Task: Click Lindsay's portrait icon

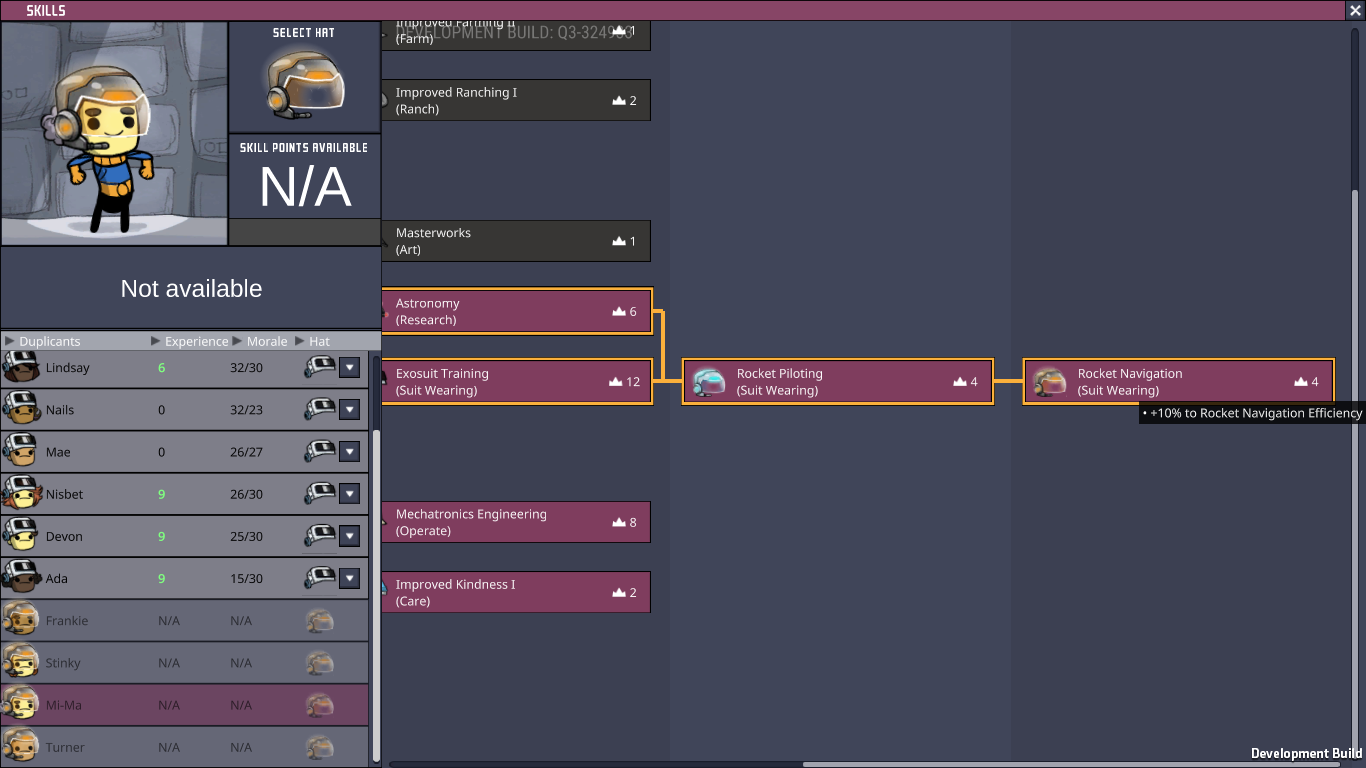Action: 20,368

---

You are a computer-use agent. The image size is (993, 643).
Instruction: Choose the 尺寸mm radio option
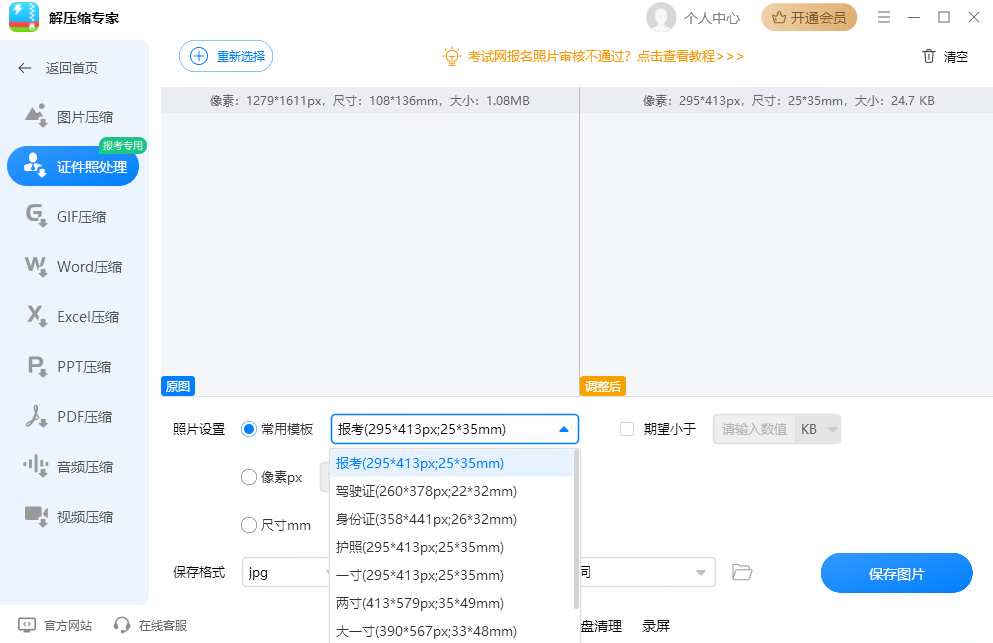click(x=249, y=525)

## What the exercise asks
Please reproduce the entries from the line containing "You are a computer-use" through the line containing "click(x=249, y=525)", requests included, offsetting every coordinate in the answers by adding 37 to it. Leave the pictures out.

## Correct result
You are a computer-use agent. The image size is (993, 643).
Instruction: Choose the 尺寸mm radio option
click(x=286, y=562)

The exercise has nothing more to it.